* Given exercise 1:
In the essay below comparing the Monkey King with Mark Zuckerberg, what did Zuckerberg wear to the hearing instead of his usual grey t-shirt?
* Given exercise 2:
Write a continuation of the essay below comparing the Monkey King with Mark Zuckerberg, starting after its final sentence.

In Chinese Classic novel Journey to the West, Su Wukong, or the Monkey King, was born from a stone and somehow acquired supernatural powers and immense strength at a young age.
He was never just another submissive monkey, living under the heavenly order until being summoned by the rule of Hell. Instead, he robbed the cornerstone treasure from Dragon King’s palace in the Eastern Seas, wiped all the monkeys’ names from the Hell’s book of Death (i.e. order book for the reapers), and subsequently wreaked havoc in the Jade Emperor’s Palace in Heaven, the highest authority in the celestial order.
After the Monkey King single-handedly defeated all the celestial legions, gods and immortals, and continued to wreak havoc in heaven, the Jade Emperor had to call for help from the almighty lord Buddha.
Lord Buddha eventually imprisoned the Monkey King under a mountain for 500 years.
Gone were the innocent days
Now, you might ask, what does that have to do with Mark Zuckerberg testifying on Capitol Hill, being grilled by almost 100 lawmakers over more than 10 hours?
When the Monkey King was finally released, he was made a disciple of Tang Sanzang, using his supernatural powers to protect the Buddhist monk on his epic pilgrimage – the journey to the west.
Gone were the innocent days of romantic belief where every order was obsolete, redundant and to be broken; gone were the innocent days where freedom was defying the overlords using the powers acquired; gone were the days where the Monkey King could wear whatever he felt like.
Looking at Facebook up till now: it has already been a darling of investors and advertisers; it has met a (large) number of (small) setbacks, none of which significant enough to cause a serious dent on the stock price growth; its lobbying efforts kept most hostile bills at bay.
Until a month ago, when the true extent of Cambridge Analytica scandal surfaced.
Media (and the public) has been questioning why Zuckerberg was quiet for almost an entire week before making any response. We believe he was not deliberately dodging the scrutiny – but rather, he (and his team at Facebook) probably genuinely believed that this, like other scandals and revelations Facebook faced before, would quickly dissipate, and be forgotten.
He was wrong – just as the Monkey King was wrong to think that Buddha was just another hapless mercenary sent by the Jade Emperor. Both failed to know the extent of what was coming.
Zuckerberg had to respond. He agreed to the hearing before both houses on Capitol Hill, came very well prepared, very well rehearsed, and, as many have noticed, wearing not his usual grey t-shirt, but a jacket with a tie.
We read news reports of the hearing, many of them were criticising him for being robotic, tactical and dodging the real, tough questions.

* Dataset entries:
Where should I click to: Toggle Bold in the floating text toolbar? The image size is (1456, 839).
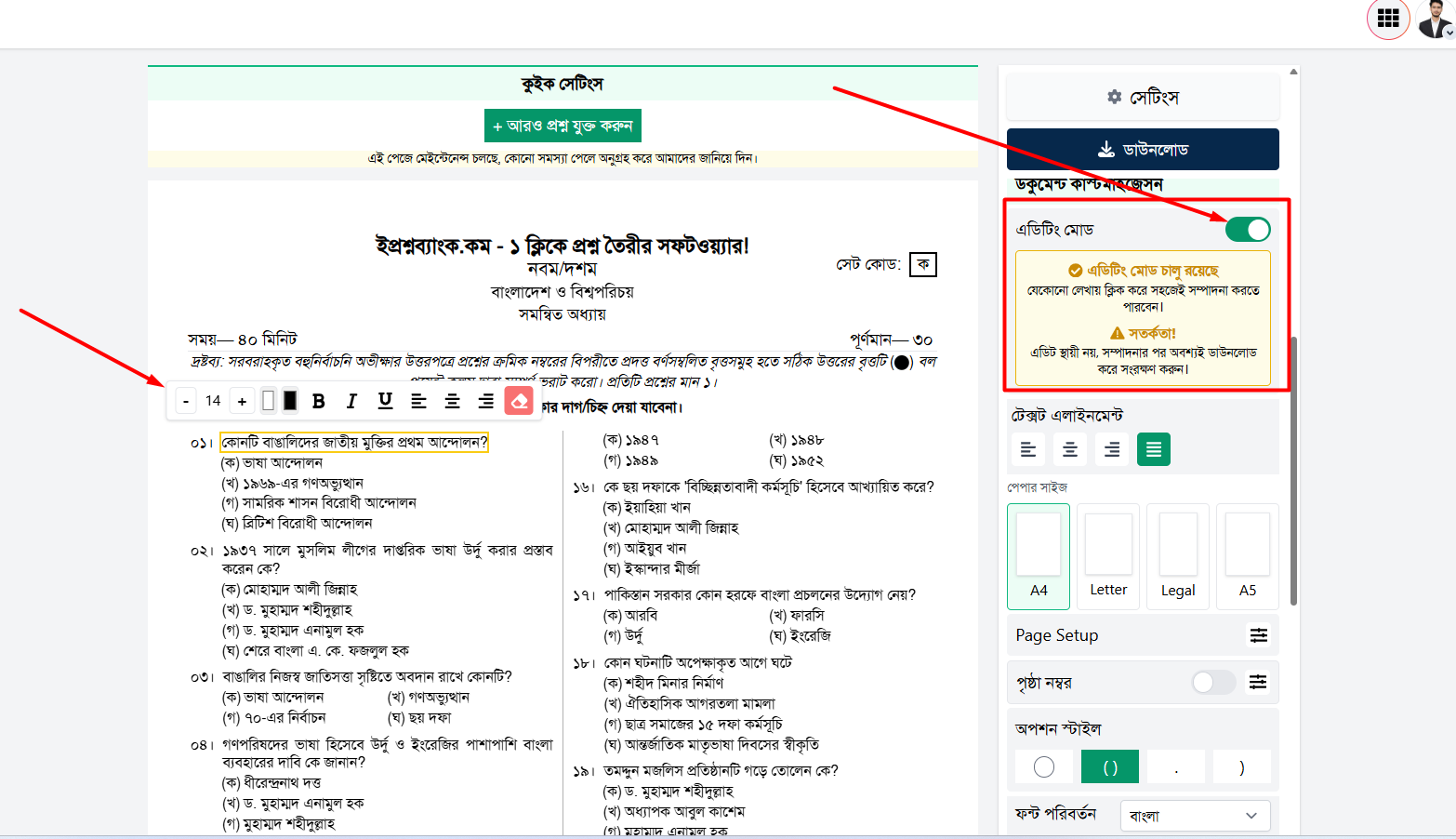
* * *
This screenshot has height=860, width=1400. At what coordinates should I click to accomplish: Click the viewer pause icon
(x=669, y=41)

* Written answer 1:
A jacket with a tie.

* Written answer 2:
However, we think this is a defining moment in Mark Zuckerberg’s personal history. He used to deal with Silicon Valley and Wall Street, who did not see him wearing a t-shirt as a problem, and who were excited about Facebook’s growth (and eager to be part of it through investing or collaborating).
Especially the Valley, almost innately liberal, in many ways defined how Facebook did what it (or its employees) did – conservative ads got censored more than liberal ones (as a few congressmen pointed out), and there was an inherent contempt towards Trump. The idea of Facebook to just create a system, let people express, collect/analyse data, and sell targeted ads is still too simplistic in this complicated world.
“Victorious Fighting Buddha”
Through this performance on Capitol Hill, Zuckerberg demonstrated that he had essentially mastered the art of political diplomacy – a reckoning that will be very important in his (and Facebook’s) future development.
No matter how stupid the questions are, answer them with respect; dodge the bullets while seizing the friendly moments from other legislators; never go into any comfortation; and lobby as hard as possible in the backend.
Similarly, the Monkey King did this after being released from the mountain prison. On the journey to the west, he faced a lot of challenges that a younger self would have simply beaten away with the mighty power. But he can’t – he has a mission in hand (and a group of dumb companions to take care of) – he has to bear with all these in order to succeed.
There were moments where he probably wanted to throw in the towel, as it was indeed frustrating to deal with the stupidity of Sanzang monk, the myriad of alliances of gods and demons, and the mission which sometimes seemed pointless.
But the Monkey King overcame all these debacles, and eventually reached the West, completing the mission and attaining Buddhahood (as “Victorious Fighting Buddha”).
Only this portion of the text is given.